══ Record extracts

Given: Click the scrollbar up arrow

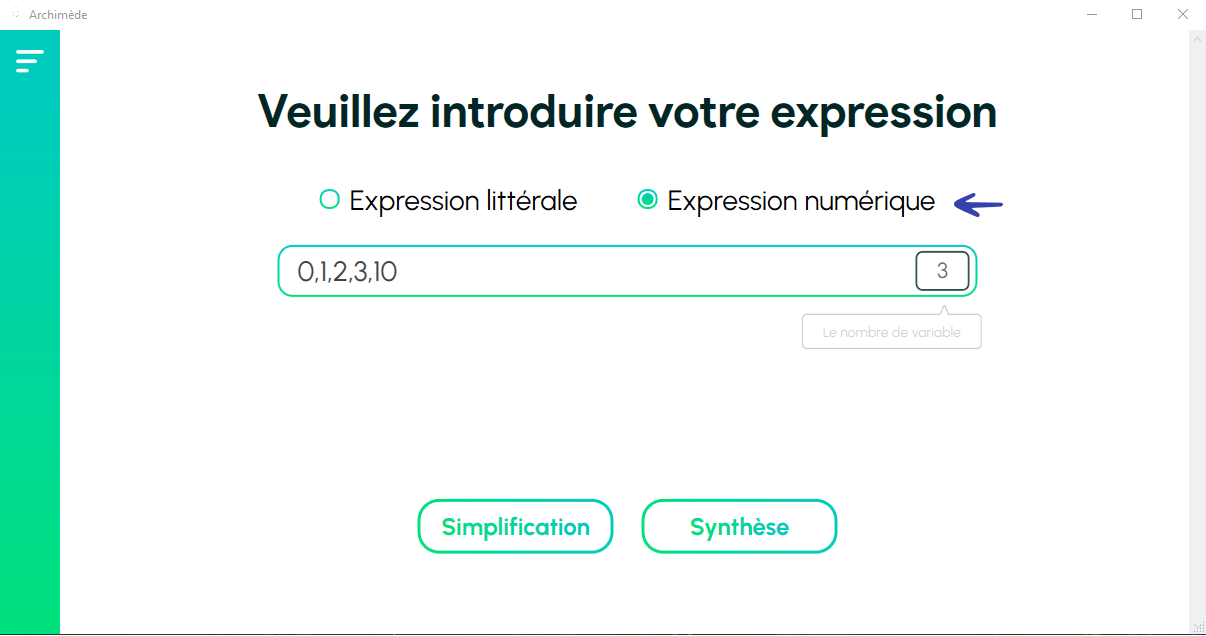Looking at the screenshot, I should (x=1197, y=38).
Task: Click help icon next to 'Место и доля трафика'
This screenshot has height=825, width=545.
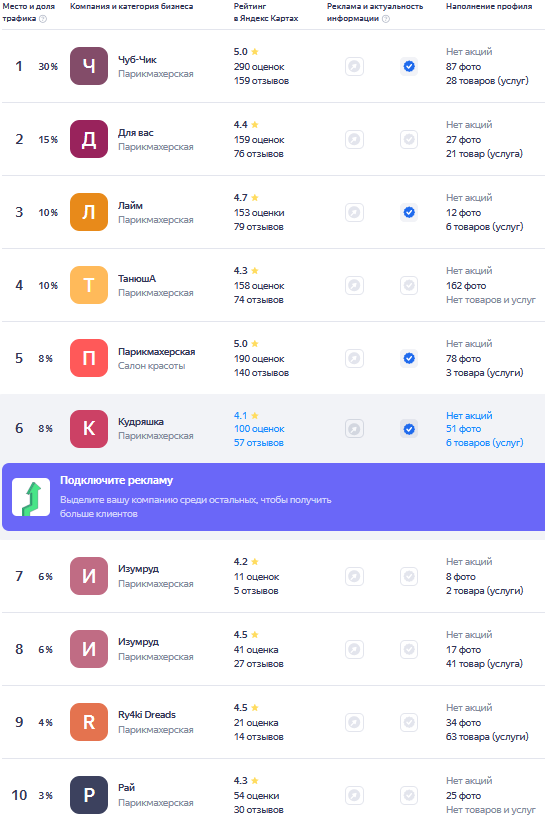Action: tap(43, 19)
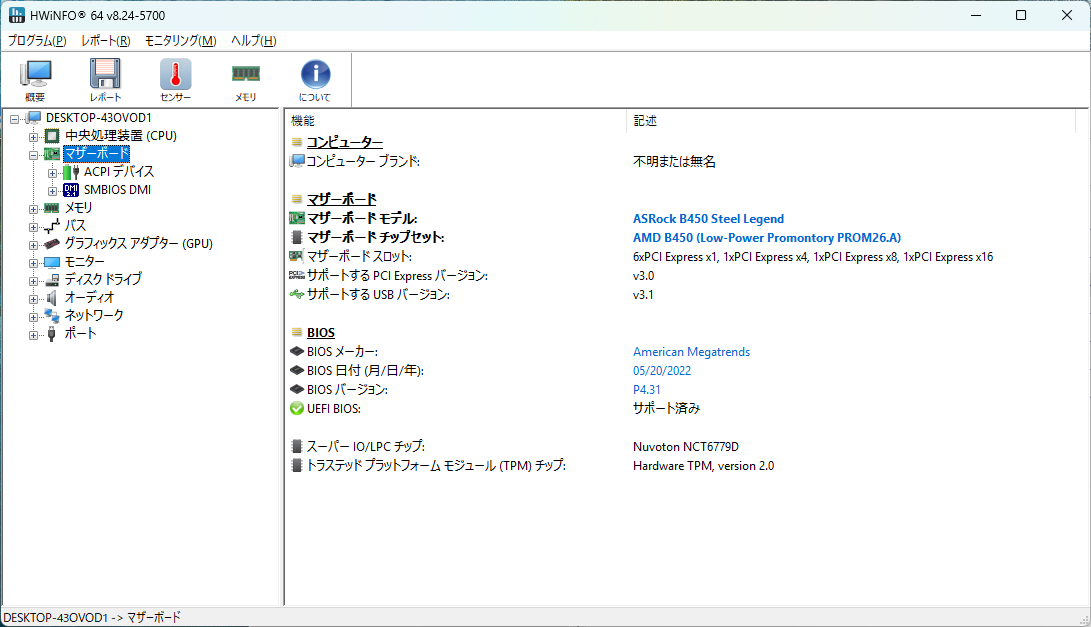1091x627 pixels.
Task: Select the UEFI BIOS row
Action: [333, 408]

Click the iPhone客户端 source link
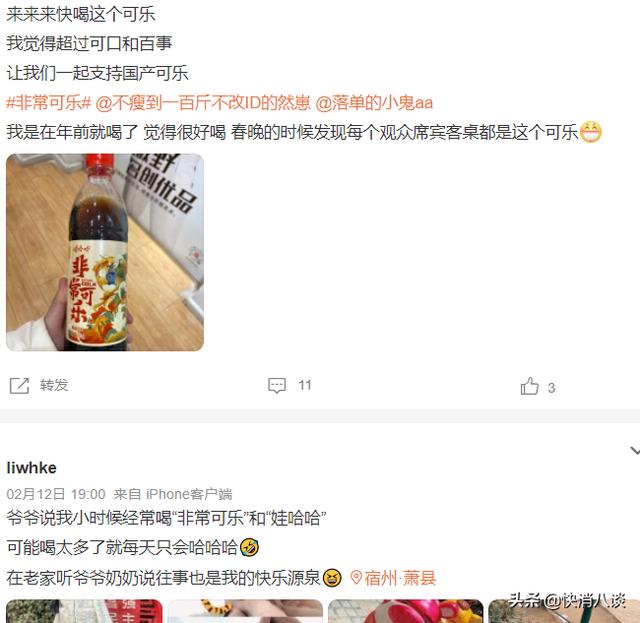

════

→ Try it: Each record is to be written out exactly. No picture goes in.

→ Result of this exercise:
Given: Click the scrollbar up arrow

Looking at the screenshot, I should (x=1197, y=38).
Task: Click help icon next to 'Место и доля трафика'
This screenshot has height=825, width=545.
Action: tap(43, 19)
1091x627 pixels.
Task: Select the UEFI BIOS row
Action: [333, 408]

Click the iPhone客户端 source link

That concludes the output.